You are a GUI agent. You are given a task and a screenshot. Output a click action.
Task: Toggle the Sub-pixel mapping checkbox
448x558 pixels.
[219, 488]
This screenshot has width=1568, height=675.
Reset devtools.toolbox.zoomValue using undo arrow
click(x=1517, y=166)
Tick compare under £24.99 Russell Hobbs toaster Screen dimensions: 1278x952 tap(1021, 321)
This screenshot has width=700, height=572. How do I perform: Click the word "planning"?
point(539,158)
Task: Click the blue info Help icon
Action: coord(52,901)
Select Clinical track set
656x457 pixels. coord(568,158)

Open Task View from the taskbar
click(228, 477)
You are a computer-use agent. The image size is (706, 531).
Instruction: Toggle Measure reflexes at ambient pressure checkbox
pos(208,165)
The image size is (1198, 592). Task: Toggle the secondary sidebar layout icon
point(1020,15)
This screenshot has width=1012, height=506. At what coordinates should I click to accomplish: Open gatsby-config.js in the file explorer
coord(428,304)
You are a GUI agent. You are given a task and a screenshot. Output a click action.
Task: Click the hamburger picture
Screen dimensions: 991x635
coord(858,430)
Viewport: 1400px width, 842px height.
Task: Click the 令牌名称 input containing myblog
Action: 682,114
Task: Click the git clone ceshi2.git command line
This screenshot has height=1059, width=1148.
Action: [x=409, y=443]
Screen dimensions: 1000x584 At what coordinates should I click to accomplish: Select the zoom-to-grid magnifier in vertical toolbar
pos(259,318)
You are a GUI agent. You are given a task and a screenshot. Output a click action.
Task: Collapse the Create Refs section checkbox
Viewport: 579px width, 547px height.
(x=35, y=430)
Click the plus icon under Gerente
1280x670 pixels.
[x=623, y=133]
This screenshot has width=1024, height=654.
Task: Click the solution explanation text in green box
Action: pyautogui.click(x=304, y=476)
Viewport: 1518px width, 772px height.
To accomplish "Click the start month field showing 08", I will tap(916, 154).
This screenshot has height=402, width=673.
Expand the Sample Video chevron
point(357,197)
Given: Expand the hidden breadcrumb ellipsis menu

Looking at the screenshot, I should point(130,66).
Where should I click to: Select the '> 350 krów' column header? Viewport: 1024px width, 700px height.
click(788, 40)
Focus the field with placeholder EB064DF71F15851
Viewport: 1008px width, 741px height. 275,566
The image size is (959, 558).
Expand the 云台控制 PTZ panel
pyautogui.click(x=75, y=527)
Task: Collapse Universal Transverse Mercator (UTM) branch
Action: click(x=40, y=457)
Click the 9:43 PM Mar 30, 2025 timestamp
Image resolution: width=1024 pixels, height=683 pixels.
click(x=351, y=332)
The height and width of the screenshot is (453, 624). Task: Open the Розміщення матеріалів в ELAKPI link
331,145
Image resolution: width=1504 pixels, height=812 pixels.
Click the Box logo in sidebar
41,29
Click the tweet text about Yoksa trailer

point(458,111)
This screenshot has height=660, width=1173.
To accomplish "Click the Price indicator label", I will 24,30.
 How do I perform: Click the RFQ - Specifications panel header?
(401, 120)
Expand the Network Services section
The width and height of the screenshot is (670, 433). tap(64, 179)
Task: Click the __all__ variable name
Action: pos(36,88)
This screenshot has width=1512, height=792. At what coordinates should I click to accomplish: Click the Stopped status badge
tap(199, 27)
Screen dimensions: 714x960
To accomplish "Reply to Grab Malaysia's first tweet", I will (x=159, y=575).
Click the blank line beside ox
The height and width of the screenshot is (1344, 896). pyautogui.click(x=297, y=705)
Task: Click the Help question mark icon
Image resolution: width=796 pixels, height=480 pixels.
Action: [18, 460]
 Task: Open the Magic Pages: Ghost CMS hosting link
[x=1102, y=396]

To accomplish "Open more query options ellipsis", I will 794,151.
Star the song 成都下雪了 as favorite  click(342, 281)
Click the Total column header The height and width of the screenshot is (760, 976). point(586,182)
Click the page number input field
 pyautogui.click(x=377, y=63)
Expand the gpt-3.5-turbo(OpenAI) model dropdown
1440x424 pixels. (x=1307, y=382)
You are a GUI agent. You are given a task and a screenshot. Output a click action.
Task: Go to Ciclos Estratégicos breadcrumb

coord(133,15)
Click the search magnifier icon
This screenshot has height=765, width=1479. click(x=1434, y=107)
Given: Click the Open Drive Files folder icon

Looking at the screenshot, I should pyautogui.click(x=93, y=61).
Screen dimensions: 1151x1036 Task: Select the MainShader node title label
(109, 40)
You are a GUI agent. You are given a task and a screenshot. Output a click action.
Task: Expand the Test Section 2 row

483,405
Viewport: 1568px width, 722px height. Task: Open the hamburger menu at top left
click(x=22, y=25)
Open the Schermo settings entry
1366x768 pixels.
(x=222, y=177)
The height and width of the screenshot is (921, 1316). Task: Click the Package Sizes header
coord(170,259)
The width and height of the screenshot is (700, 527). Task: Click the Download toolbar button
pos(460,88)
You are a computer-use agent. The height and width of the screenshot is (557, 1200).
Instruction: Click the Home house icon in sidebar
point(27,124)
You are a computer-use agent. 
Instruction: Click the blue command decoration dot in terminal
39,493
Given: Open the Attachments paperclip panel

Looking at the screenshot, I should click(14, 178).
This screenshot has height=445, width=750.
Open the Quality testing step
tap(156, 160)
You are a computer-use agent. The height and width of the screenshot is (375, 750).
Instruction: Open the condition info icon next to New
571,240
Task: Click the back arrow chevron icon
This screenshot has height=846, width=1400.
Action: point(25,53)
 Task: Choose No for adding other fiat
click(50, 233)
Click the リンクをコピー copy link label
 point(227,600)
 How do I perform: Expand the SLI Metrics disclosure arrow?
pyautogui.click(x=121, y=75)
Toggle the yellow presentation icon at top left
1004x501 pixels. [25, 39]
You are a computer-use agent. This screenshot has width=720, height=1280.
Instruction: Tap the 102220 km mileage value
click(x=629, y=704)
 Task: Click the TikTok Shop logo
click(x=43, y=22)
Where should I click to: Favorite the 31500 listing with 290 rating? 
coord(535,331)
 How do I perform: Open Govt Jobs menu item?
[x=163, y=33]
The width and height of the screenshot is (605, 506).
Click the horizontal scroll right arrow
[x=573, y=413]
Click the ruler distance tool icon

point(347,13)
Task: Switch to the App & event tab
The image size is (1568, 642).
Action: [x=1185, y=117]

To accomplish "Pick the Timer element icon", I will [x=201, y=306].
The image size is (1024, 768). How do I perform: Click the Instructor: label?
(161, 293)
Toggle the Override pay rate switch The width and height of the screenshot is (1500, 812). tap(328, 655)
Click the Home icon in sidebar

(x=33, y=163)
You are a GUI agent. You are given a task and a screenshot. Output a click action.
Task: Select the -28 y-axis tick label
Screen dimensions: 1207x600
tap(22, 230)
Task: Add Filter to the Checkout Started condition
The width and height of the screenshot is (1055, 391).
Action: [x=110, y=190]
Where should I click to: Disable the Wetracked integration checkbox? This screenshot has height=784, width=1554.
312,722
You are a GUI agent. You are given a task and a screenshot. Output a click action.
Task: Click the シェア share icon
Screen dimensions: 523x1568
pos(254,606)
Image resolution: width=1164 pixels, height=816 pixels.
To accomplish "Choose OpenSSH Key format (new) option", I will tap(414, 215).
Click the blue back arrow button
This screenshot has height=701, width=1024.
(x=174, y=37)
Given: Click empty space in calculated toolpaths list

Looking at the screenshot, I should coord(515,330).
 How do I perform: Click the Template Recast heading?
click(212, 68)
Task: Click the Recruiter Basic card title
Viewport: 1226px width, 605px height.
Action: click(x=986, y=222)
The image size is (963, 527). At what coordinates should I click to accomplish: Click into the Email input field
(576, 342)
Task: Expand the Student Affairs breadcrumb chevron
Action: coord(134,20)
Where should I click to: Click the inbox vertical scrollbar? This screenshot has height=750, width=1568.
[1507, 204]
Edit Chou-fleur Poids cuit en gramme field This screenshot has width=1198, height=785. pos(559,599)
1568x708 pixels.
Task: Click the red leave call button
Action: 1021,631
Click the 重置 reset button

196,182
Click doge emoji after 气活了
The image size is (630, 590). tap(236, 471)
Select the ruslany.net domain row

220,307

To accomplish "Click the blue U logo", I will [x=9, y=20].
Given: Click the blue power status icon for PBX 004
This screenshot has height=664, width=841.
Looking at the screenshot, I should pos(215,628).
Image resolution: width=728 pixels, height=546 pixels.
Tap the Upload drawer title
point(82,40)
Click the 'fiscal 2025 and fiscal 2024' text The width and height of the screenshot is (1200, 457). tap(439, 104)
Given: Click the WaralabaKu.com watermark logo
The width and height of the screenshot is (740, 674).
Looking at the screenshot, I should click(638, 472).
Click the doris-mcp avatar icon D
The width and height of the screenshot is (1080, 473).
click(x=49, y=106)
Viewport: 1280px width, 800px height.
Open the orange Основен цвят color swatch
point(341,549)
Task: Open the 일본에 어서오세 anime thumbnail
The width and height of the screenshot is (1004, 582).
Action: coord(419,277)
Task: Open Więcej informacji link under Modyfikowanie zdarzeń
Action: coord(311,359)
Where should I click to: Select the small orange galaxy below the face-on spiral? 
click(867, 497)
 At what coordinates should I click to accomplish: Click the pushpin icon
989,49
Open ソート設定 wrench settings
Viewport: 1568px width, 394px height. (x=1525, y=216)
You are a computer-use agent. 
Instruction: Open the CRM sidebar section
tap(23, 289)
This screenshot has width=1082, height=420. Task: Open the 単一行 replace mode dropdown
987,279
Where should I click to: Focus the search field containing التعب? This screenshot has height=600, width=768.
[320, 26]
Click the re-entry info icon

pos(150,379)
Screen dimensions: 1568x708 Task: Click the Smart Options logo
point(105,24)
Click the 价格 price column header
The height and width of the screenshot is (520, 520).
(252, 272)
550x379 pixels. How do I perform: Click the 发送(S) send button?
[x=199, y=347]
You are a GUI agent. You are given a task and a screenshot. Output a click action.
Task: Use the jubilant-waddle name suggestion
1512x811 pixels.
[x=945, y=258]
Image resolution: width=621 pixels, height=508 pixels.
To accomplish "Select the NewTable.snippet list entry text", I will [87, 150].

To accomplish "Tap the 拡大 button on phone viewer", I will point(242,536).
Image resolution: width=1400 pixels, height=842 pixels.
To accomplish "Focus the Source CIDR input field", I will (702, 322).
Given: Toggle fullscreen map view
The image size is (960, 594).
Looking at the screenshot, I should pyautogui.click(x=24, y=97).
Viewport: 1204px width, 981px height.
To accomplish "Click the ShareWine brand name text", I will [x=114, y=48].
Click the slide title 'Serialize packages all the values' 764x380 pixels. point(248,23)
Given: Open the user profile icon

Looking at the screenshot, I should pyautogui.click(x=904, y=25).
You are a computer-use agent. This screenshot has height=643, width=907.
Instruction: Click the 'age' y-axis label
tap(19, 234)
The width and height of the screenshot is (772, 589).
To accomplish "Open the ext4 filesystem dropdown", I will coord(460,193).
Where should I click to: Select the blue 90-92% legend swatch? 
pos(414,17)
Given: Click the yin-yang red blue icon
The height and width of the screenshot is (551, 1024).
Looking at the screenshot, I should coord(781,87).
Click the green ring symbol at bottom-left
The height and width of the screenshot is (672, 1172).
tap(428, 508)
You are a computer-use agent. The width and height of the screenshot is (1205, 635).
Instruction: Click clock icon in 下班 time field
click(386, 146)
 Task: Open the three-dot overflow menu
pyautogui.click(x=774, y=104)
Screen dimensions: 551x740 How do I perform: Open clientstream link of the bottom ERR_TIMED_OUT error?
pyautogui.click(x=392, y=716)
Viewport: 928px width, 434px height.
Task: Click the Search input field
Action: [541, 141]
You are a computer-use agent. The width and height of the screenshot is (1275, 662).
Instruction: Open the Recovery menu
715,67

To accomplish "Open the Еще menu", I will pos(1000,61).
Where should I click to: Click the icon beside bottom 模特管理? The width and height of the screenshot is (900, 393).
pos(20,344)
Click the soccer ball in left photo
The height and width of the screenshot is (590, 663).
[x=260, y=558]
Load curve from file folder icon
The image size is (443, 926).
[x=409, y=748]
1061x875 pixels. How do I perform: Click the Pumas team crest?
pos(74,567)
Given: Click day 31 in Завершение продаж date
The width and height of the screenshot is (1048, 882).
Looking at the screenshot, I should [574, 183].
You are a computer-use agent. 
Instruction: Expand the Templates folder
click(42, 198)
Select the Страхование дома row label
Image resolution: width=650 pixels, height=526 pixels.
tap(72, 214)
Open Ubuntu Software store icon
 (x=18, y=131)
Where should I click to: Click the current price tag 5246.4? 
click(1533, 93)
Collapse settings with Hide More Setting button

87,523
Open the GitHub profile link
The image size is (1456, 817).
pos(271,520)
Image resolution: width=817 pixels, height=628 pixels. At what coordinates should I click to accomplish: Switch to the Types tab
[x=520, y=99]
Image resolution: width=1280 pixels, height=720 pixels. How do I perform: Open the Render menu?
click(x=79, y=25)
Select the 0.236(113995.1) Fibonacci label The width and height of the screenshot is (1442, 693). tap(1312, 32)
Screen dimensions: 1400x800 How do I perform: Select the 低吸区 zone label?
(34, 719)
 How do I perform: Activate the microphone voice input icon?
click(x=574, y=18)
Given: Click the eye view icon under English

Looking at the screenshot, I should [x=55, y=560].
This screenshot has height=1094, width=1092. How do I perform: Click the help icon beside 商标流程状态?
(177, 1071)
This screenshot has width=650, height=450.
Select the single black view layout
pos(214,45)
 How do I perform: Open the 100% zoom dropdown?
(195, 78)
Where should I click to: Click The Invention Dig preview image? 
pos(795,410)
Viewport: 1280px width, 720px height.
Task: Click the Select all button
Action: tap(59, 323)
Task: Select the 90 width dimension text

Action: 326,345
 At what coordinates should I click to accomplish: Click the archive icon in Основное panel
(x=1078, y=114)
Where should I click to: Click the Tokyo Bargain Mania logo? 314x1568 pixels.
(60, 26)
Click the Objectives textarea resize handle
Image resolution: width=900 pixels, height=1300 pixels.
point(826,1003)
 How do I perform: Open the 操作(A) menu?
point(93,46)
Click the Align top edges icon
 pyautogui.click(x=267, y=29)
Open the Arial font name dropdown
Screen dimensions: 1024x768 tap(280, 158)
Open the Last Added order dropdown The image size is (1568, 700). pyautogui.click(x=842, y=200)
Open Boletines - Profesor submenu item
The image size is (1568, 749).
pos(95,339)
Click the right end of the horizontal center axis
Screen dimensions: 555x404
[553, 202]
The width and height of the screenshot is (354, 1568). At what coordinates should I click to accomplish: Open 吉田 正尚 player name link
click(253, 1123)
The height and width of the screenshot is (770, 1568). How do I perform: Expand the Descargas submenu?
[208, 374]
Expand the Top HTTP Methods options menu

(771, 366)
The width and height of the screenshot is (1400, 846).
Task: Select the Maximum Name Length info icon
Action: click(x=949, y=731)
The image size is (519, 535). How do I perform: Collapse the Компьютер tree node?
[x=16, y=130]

------------

## REQUIRED ACTION
Using the entries above, give back exactly the line containing "The width and height of the screenshot is (740, 674).", the line containing "Task: Open the 일본에 어서오세 anime thumbnail", and every line between them, and nothing else.

## SOLUTION TO THE EXERCISE
The width and height of the screenshot is (740, 674).
Looking at the screenshot, I should click(638, 472).
Click the doris-mcp avatar icon D
The width and height of the screenshot is (1080, 473).
click(x=49, y=106)
Viewport: 1280px width, 800px height.
Open the orange Основен цвят color swatch
point(341,549)
Task: Open the 일본에 어서오세 anime thumbnail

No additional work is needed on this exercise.